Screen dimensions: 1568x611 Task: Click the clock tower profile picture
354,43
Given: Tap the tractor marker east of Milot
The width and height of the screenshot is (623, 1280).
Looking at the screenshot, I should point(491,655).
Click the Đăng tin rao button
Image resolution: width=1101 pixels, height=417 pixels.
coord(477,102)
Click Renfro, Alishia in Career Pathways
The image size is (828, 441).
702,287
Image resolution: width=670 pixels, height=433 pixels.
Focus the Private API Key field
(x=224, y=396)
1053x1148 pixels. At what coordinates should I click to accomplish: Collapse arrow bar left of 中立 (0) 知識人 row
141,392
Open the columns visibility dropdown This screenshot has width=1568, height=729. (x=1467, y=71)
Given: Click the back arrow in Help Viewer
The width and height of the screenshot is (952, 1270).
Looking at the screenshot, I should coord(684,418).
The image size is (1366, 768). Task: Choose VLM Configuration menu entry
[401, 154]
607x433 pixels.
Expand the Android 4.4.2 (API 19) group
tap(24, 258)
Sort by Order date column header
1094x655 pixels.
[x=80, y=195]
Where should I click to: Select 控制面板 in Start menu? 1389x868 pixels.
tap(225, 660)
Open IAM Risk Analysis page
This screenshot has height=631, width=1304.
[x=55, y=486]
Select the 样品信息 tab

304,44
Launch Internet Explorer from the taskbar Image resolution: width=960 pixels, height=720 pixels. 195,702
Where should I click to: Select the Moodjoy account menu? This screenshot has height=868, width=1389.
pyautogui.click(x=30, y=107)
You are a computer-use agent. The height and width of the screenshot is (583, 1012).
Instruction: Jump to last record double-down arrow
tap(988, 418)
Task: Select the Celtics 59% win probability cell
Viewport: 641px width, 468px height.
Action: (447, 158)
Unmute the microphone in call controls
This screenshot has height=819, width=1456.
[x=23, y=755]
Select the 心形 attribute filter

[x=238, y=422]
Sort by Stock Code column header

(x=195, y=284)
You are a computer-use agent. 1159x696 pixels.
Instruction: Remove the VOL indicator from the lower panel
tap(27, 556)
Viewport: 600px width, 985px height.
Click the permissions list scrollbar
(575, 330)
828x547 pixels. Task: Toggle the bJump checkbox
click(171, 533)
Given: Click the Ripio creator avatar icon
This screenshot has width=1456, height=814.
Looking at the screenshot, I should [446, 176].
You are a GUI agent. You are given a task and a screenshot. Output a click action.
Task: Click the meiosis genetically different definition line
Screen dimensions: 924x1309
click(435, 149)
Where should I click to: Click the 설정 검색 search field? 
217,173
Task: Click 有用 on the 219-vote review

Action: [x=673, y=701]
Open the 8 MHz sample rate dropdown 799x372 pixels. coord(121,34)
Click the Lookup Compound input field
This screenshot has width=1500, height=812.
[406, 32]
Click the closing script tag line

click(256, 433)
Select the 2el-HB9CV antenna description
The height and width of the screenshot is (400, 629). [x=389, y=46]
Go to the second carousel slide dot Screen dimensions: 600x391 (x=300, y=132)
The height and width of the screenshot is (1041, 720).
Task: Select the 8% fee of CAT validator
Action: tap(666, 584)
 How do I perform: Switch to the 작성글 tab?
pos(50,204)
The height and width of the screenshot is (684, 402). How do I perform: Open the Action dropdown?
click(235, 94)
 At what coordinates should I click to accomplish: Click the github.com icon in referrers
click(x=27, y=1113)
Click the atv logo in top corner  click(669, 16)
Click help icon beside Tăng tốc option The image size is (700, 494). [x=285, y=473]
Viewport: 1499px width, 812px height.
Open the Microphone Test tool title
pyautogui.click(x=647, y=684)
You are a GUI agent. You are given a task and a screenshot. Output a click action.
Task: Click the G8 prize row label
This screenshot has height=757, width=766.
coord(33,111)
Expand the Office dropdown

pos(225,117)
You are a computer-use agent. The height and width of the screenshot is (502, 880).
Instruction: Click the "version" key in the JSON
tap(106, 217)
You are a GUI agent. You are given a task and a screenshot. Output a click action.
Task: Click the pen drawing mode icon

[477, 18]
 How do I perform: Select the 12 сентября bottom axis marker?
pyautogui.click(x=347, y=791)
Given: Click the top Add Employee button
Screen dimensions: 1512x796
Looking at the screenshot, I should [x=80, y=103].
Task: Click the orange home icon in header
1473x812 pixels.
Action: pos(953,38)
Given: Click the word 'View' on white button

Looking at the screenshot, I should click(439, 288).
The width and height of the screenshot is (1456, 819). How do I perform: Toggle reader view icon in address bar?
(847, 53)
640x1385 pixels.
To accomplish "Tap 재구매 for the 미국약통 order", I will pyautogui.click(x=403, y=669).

##############################

SHORT TASK:
Please rewrite the records above, swapping "Screen dimensions" for "Display size" everywhere it appears and leaving everything else unchanged.

RESPONSE TO THIS EXERCISE:
Display size: 1568x611 Task: Click the clock tower profile picture
354,43
Given: Tap the tractor marker east of Milot
The width and height of the screenshot is (623, 1280).
Looking at the screenshot, I should point(491,655).
Click the Đăng tin rao button
Image resolution: width=1101 pixels, height=417 pixels.
coord(477,102)
Click Renfro, Alishia in Career Pathways
The image size is (828, 441).
702,287
Image resolution: width=670 pixels, height=433 pixels.
Focus the Private API Key field
(x=224, y=396)
1053x1148 pixels. At what coordinates should I click to accomplish: Collapse arrow bar left of 中立 (0) 知識人 row
141,392
Open the columns visibility dropdown This screenshot has width=1568, height=729. (x=1467, y=71)
Given: Click the back arrow in Help Viewer
The width and height of the screenshot is (952, 1270).
Looking at the screenshot, I should coord(684,418).
The image size is (1366, 768). Task: Choose VLM Configuration menu entry
[401, 154]
607x433 pixels.
Expand the Android 4.4.2 (API 19) group
tap(24, 258)
Sort by Order date column header
1094x655 pixels.
[x=80, y=195]
Where should I click to: Select 控制面板 in Start menu? 1389x868 pixels.
tap(225, 660)
Open IAM Risk Analysis page
This screenshot has height=631, width=1304.
[x=55, y=486]
Select the 样品信息 tab

304,44
Launch Internet Explorer from the taskbar Image resolution: width=960 pixels, height=720 pixels. 195,702
Where should I click to: Select the Moodjoy account menu? This screenshot has height=868, width=1389.
pyautogui.click(x=30, y=107)
You are a computer-use agent. The height and width of the screenshot is (583, 1012).
Instruction: Jump to last record double-down arrow
tap(988, 418)
Task: Select the Celtics 59% win probability cell
Viewport: 641px width, 468px height.
Action: (447, 158)
Unmute the microphone in call controls
This screenshot has height=819, width=1456.
[x=23, y=755]
Select the 心形 attribute filter

[x=238, y=422]
Sort by Stock Code column header

(x=195, y=284)
You are a computer-use agent. 1159x696 pixels.
Instruction: Remove the VOL indicator from the lower panel
tap(27, 556)
Viewport: 600px width, 985px height.
Click the permissions list scrollbar
(575, 330)
828x547 pixels. Task: Toggle the bJump checkbox
click(171, 533)
Given: Click the Ripio creator avatar icon
This screenshot has width=1456, height=814.
Looking at the screenshot, I should [446, 176].
You are a GUI agent. You are given a task and a screenshot. Output a click action.
Task: Click the meiosis genetically different definition line
Display size: 924x1309
click(435, 149)
Where should I click to: Click the 설정 검색 search field? 
217,173
Task: Click 有用 on the 219-vote review

Action: [x=673, y=701]
Open the 8 MHz sample rate dropdown 799x372 pixels. coord(121,34)
Click the Lookup Compound input field
This screenshot has width=1500, height=812.
[406, 32]
Click the closing script tag line

click(256, 433)
Select the 2el-HB9CV antenna description
The height and width of the screenshot is (400, 629). [x=389, y=46]
Go to the second carousel slide dot Display size: 600x391 (x=300, y=132)
The height and width of the screenshot is (1041, 720).
Task: Select the 8% fee of CAT validator
Action: tap(666, 584)
 How do I perform: Switch to the 작성글 tab?
pos(50,204)
The height and width of the screenshot is (684, 402). How do I perform: Open the Action dropdown?
click(235, 94)
 At what coordinates should I click to accomplish: Click the github.com icon in referrers
click(x=27, y=1113)
Click the atv logo in top corner  click(669, 16)
Click help icon beside Tăng tốc option The image size is (700, 494). [x=285, y=473]
Viewport: 1499px width, 812px height.
Open the Microphone Test tool title
pyautogui.click(x=647, y=684)
You are a GUI agent. You are given a task and a screenshot. Output a click action.
Task: Click the G8 prize row label
This screenshot has height=757, width=766.
coord(33,111)
Expand the Office dropdown

pos(225,117)
You are a computer-use agent. The height and width of the screenshot is (502, 880).
Instruction: Click the "version" key in the JSON
tap(106, 217)
You are a GUI agent. You are given a task and a screenshot. Output a click action.
Task: Click the pen drawing mode icon

[477, 18]
 How do I perform: Select the 12 сентября bottom axis marker?
pyautogui.click(x=347, y=791)
Given: Click the top Add Employee button
Display size: 1512x796
Looking at the screenshot, I should [x=80, y=103].
Task: Click the orange home icon in header
1473x812 pixels.
Action: pos(953,38)
Given: Click the word 'View' on white button

Looking at the screenshot, I should click(439, 288).
The width and height of the screenshot is (1456, 819). How do I perform: Toggle reader view icon in address bar?
(847, 53)
640x1385 pixels.
To accomplish "Tap 재구매 for the 미국약통 order", I will pyautogui.click(x=403, y=669).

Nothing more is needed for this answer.